Status: Complete.

Give Love a Try

Chapter Eleven

Shanes POV

I whispered I'm sorry one more time as Nate stormed away from me. What had I done? Had I really broken the friendship I had with Nate before it really even lifted off the ground? I bit my lip. I hadn’t cried in years. I didn’t want Nate to be the person I cry over. I hadn’t moved since her walked away. I stood staring at where he had been standing. I closed my eyes and those tears betrayed me. They cascaded down my cheeks, my chin and onto the dirt at my feet. I sighed and walked into the cabin, throwing myself across my bed in the process. I hated what I done. I don’t even know why I did it. Why did a constantly strive to outdo everyone? Why do I say I'm an extrovert when really, I prefer to be alone. I hate myself for being this way. I kicked my shoes off and sat up. I pulled my shirt over my head and got under the covers of my bed. I just wanted sleep.

Nates POV

Why is he such an asshole?! I screamed a frustrated scream into the night. It echoed off the surrounded trees, but I hoped that the kids still at the jam didn’t hear it. I kicked the dirt around my feet. Why was this camp so dirty? I groaned. I hate him. I really really hate him. He’s so frustrating. I plopped myself into the dirt in front of one of the logs and leant against it. Putting up with Shane Grey was exhausting, as well as a full time job. I closed my eyes.

Shanes POV

I woke with a start and sat up. I was covered in a cold sweat and I was breathing heavily. It was just a bad dream. I looked around the cabin. Jason’s presence was obvious due to his snoring. I looked over to Nates bed. It was empty. Where was he? I got worried. What if something bad had happened to him when he walked away from me? I know he was mad at me, furious with me. Where would he be?

I got out of bed and rapped my blanket around my body to protect it from the cold air coming off the lake. I left the cabin quietly and walked down the path to where the pier started. From what I gathered from the footsteps, Nate had gone this way when he left me. I breathed deeply and pulled the blanket closer to my body. I searched the mess hall, around the lake and didn’t find him.

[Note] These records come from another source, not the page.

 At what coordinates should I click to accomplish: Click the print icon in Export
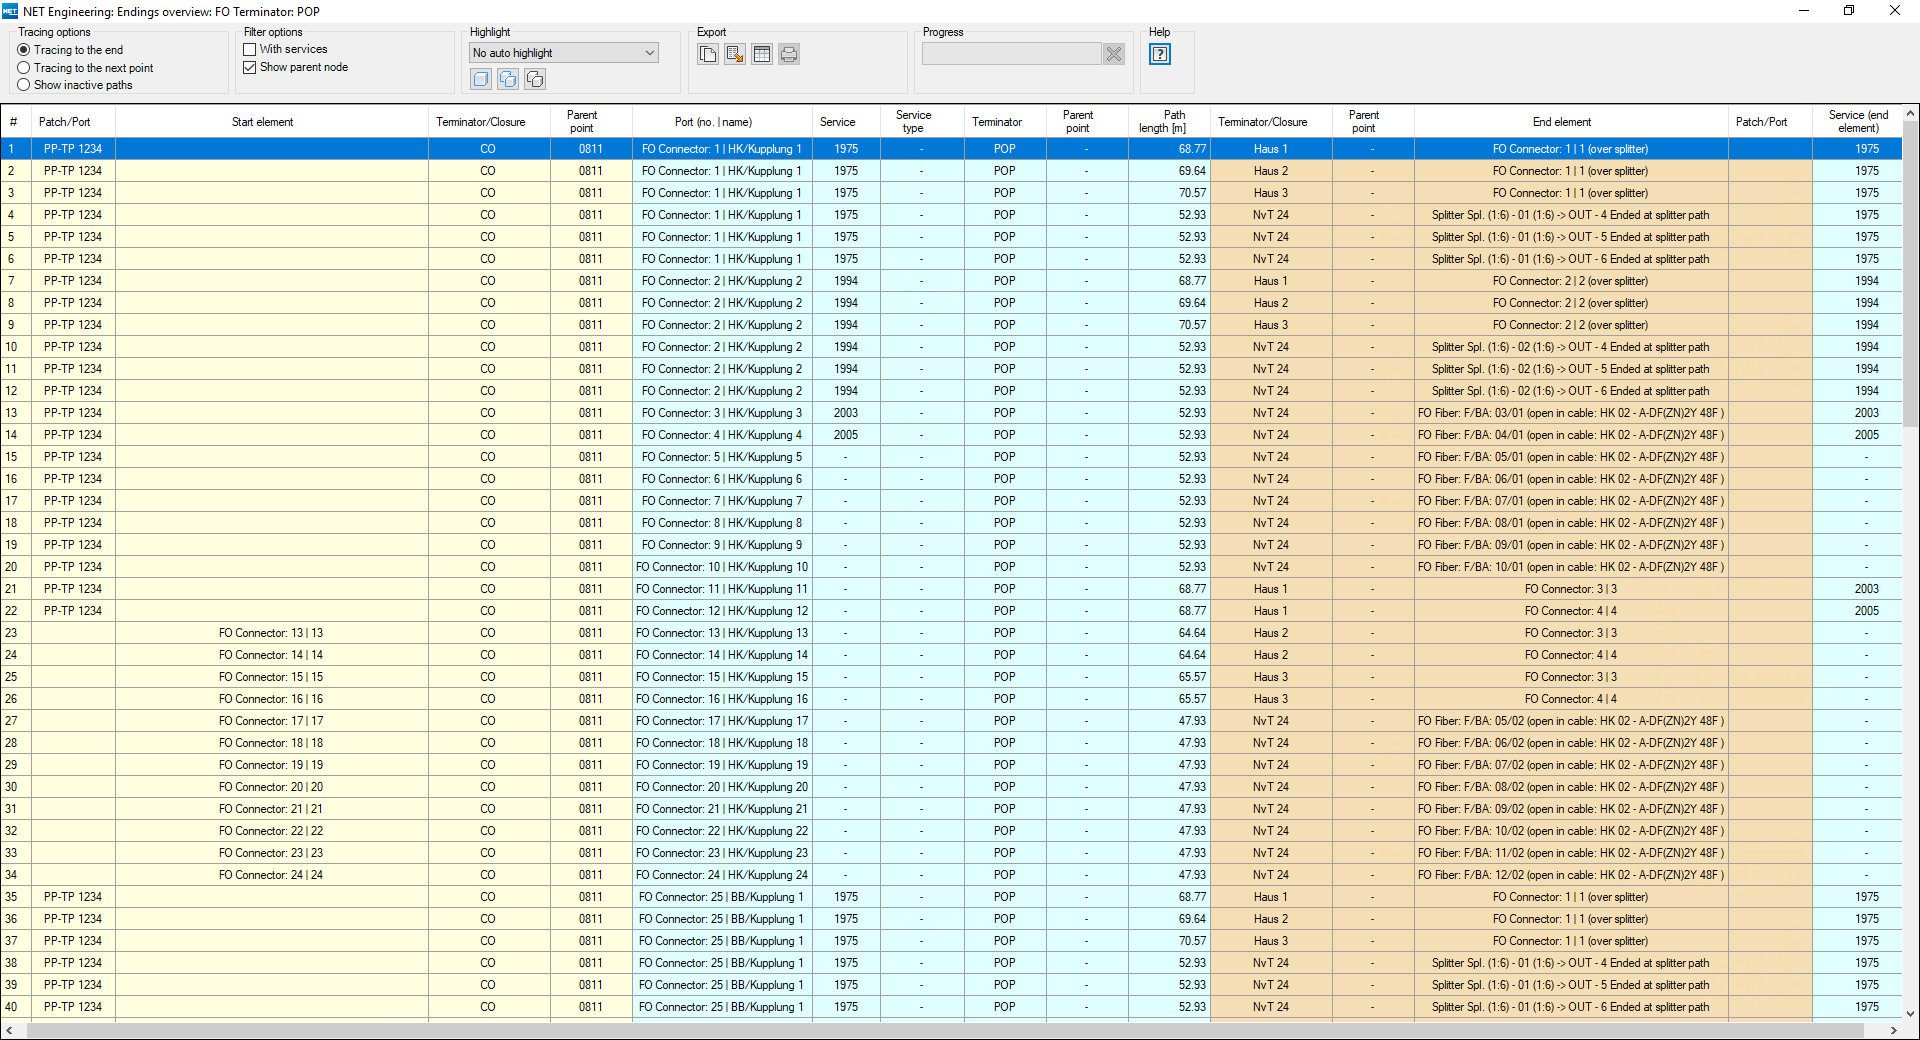coord(789,55)
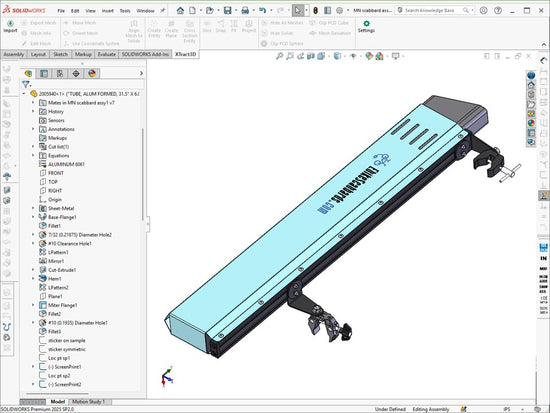Click the Rebuild traffic light icon
The width and height of the screenshot is (550, 413).
pos(315,11)
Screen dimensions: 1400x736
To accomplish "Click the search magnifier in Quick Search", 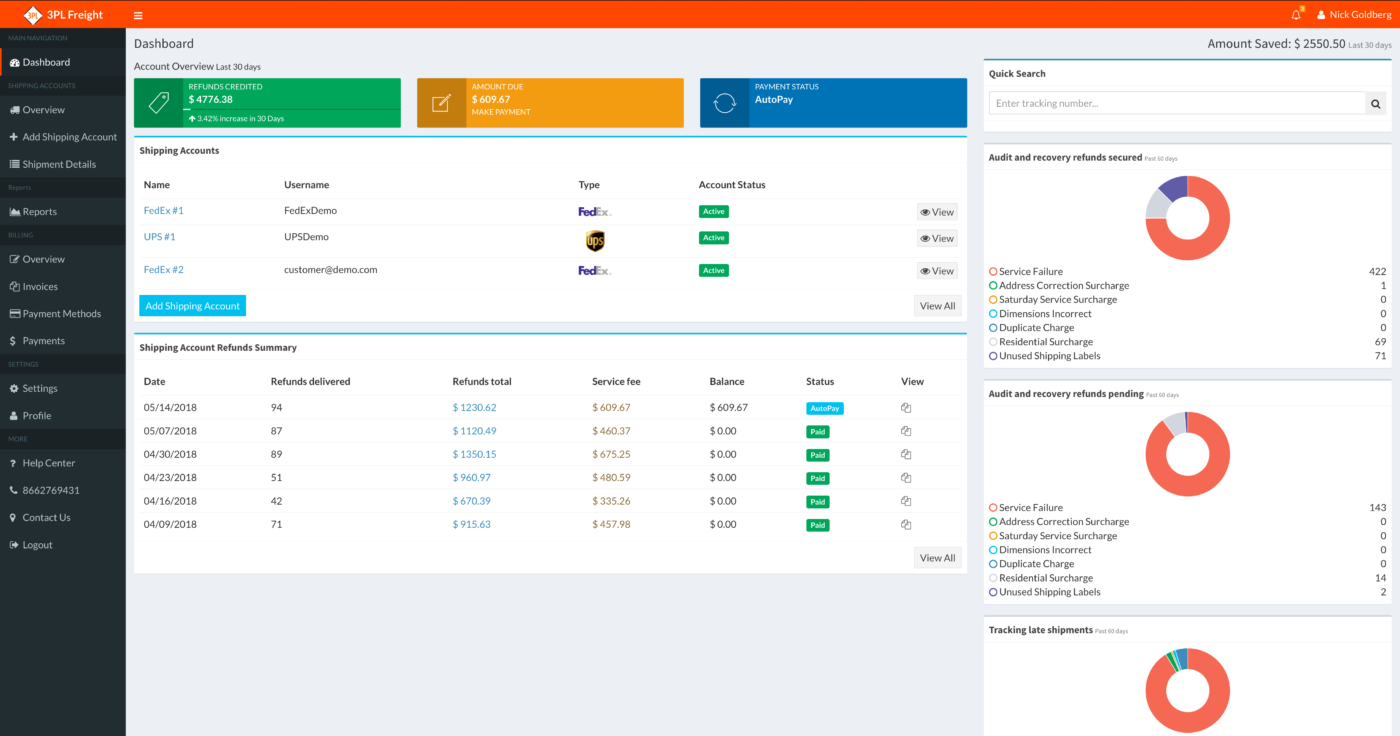I will tap(1375, 102).
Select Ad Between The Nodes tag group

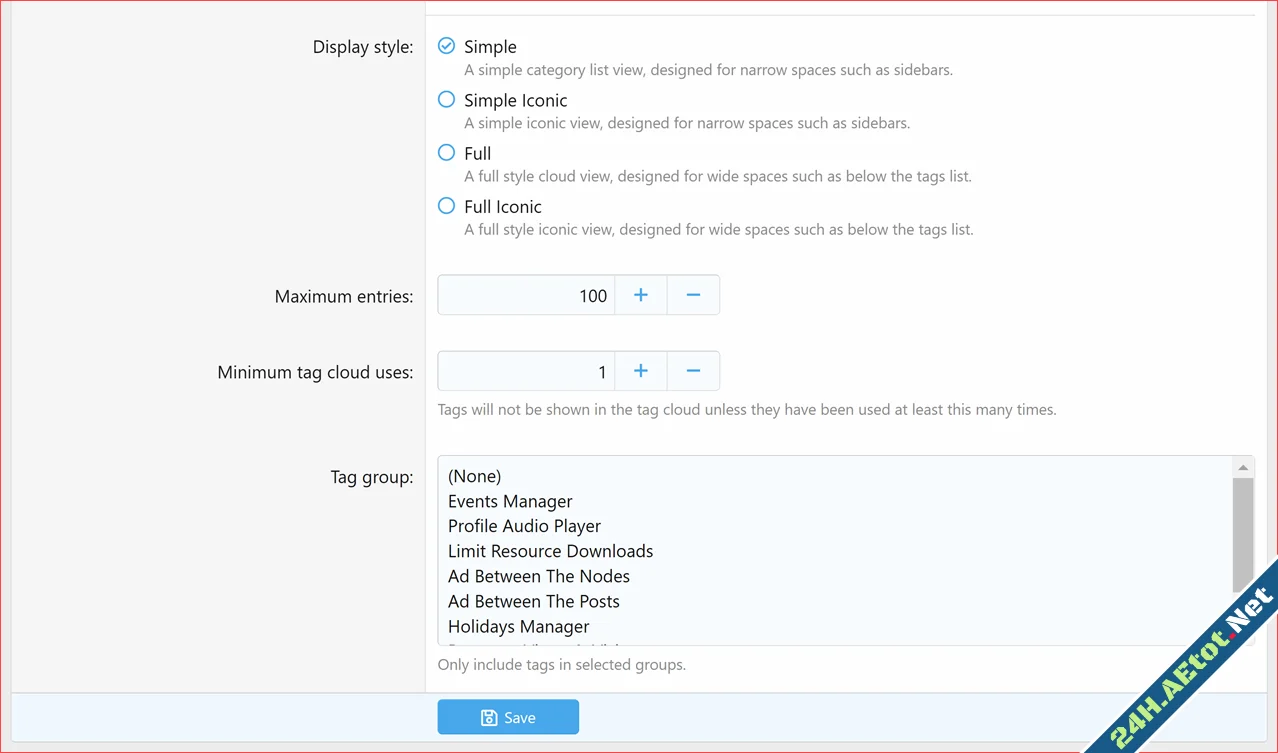point(538,576)
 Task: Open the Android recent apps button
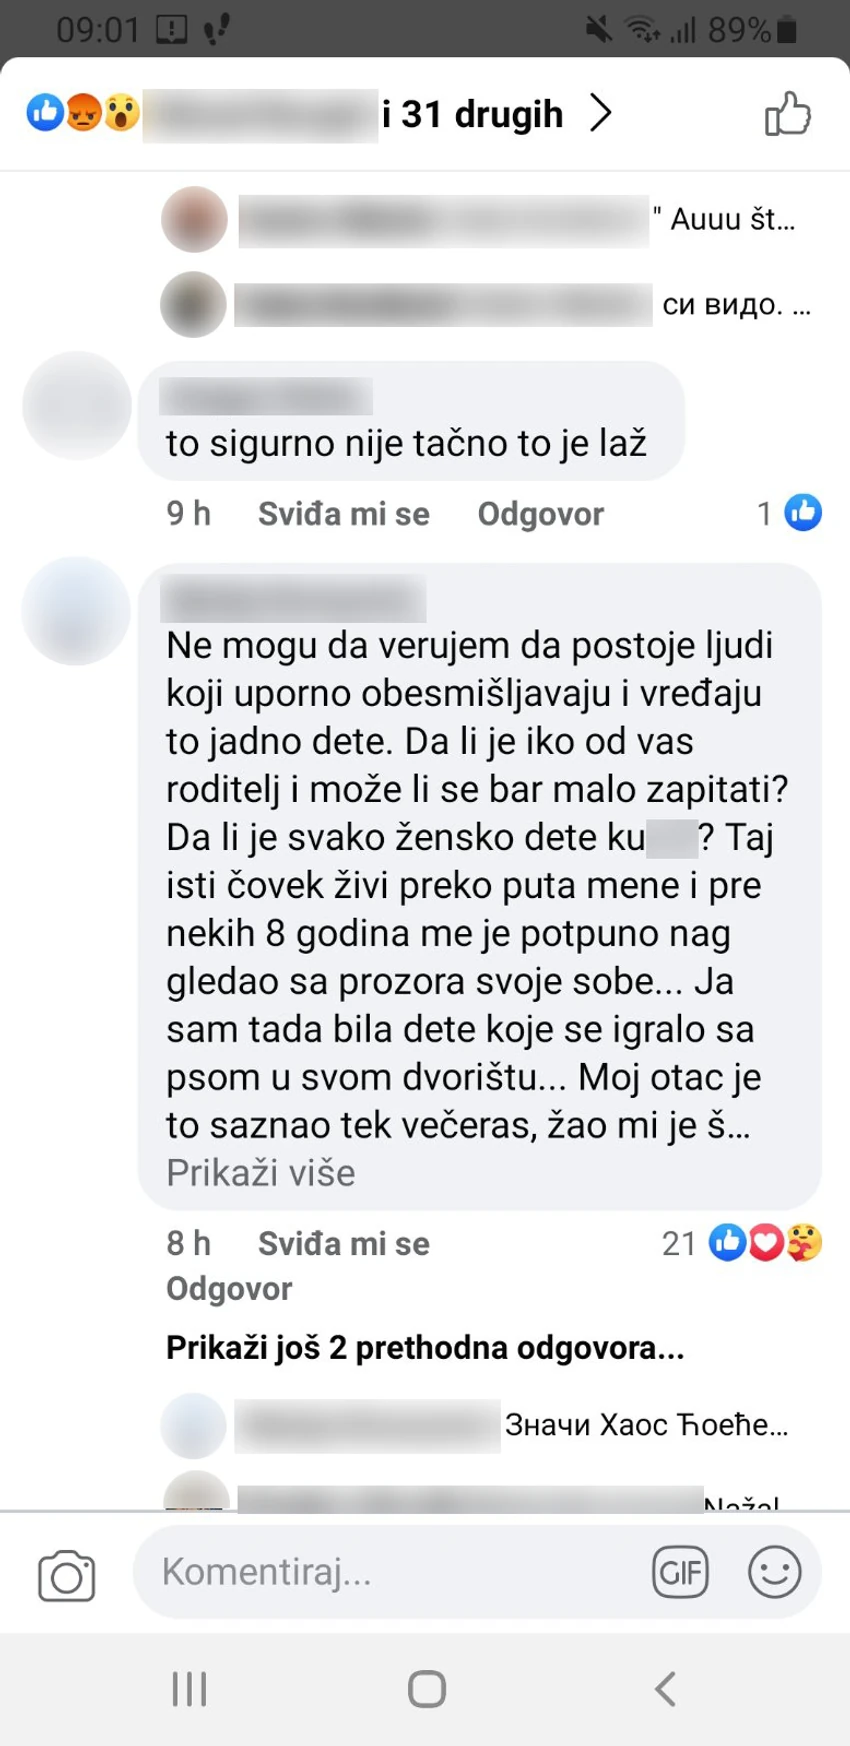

I was starting to get worried. I wandered down to the abandoned camp site me and Nate had sat and talked in on the first night. So much had happened since that night. As I passed the first log I spied him. Nate was curled up beside the log in the dirt. His face was peaceful. There was no anger, he wasn’t upset. He was asleep.

I sighed to myself, both pleased I had found him and frustrated with myself for driving him away. He had been right. He had tried to be my friend but I didn’t want it. I shook the thoughts from my head and knelt beside Nate, pulling the blanket from my bare shoulders and putting it around him. I lifted one of his arms and draped it around neck before lifting him up into my arms. Nate stirred slightly but stayed asleep. I was thankful. I carried him slowly, as not to jolt him into consciousness again. In his subconscious state, he wasn’t mad at me. I could be around him, talk to him. He wouldn’t let me be this close to him when he was awake.

When I got to the cabin, I nudged the door open with my foot and walked in, lying Nate carefully onto his bed. I pulled off his Chucks and put them at the side of his bed. I stood back and looked at him. His hair was tousled. I had noticed he played with it and pulled at it when he was upset with me. His eyes were slightly puffy. He had been crying. His usually perfectly ironed button down shirt was creased and crinkled. I caused this; all this. I lay back down on my bed and closed my eyes. I would fix everything. I just had to.